Gerda Walther: mysticism, philosophy, art

Abstract:

This thesis examines the work of Gerda Walther, a philosopher and mystic whose work had until very recently been almost entirely neglected. A member of the Freiburg and Munich circles of phenomenologists, Walther worked in her main published texts (Ein Beitrag zur Ontologie der sozialen Gemeinschaften (1922) and Zur Phänomenologie der Mystik (1923)) to balance the competing impulses arising out of a radically atheistic Marxist upbringing, her study of philosophy, and the onset of what she describes as mystical and telepathic experiences. Walther’s work, seen more or less as failed interventions into conventional phenomenological discourse by several of her contemporaries, has been recently reassessed by philosophers, and presented as more successful than previously thought. I undertake a reorientation of emerging scholarship on Walther in terms of a meditative-mystical tradition, and in terms of German modernist writing: examining the overlooked conditions and cultural contexts that show their workings in Walther’s texts. I argue that Walther does indeed ‘fail’ to fit the mould of an early phenomenologist, and that this ironically staged failure forms the interest of her work.

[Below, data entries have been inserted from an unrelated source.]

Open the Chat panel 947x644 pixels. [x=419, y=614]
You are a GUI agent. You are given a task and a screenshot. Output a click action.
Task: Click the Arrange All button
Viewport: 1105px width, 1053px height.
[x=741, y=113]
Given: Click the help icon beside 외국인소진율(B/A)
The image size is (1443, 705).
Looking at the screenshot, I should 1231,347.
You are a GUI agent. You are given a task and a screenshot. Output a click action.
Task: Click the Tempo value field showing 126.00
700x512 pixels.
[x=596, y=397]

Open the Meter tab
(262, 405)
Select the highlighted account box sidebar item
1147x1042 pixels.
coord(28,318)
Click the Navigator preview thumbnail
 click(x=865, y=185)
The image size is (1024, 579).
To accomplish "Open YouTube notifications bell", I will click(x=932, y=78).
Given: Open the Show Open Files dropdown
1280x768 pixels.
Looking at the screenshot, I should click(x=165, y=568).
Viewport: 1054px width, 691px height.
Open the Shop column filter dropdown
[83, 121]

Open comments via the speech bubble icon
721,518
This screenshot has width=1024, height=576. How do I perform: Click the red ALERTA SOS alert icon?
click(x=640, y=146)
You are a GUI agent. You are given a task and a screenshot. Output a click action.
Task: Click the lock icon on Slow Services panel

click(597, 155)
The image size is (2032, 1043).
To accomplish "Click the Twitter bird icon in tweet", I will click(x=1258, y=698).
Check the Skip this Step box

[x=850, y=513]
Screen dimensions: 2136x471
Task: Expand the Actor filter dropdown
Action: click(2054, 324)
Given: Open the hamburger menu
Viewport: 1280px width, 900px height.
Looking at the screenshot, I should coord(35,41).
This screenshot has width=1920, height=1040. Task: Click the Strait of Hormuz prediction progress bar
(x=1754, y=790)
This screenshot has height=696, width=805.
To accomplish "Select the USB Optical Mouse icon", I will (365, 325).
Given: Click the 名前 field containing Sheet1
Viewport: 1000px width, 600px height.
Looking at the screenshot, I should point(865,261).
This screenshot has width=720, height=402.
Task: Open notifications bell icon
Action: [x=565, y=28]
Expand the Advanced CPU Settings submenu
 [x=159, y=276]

My thesis is the first study of Walther to be grounded in a language-based reading of her texts, and which takes a wider cultural approach to her work. I employ a methodology of critical close reading to make explicit the compelling implicit textual processes of Walther’s work. Throughout her work, peculiar accounts of personal experiences masquerade as the result of abstracted philosophical reflections; and artistic approaches to religious experience and social life are presented as having as much of a hold on those topics as philosophy does. Walther is asking what it means for a text to be philosophical, mystical or artistic, with work that occupies an intersection of generic traditions, and blurs these distinctions in productive and problematic ways. The set of problems she presents contributes to a new vision of the philosophical and cultural landscape in early twentieth-century Germany. I introduce Walther’s work into areas of scholarship in which she is virtually unknown, but to which she ought to be of most interest: discussions of the margins of modernist cultural life and writing; and philosophical scholarship which questions the grounds of its investigations.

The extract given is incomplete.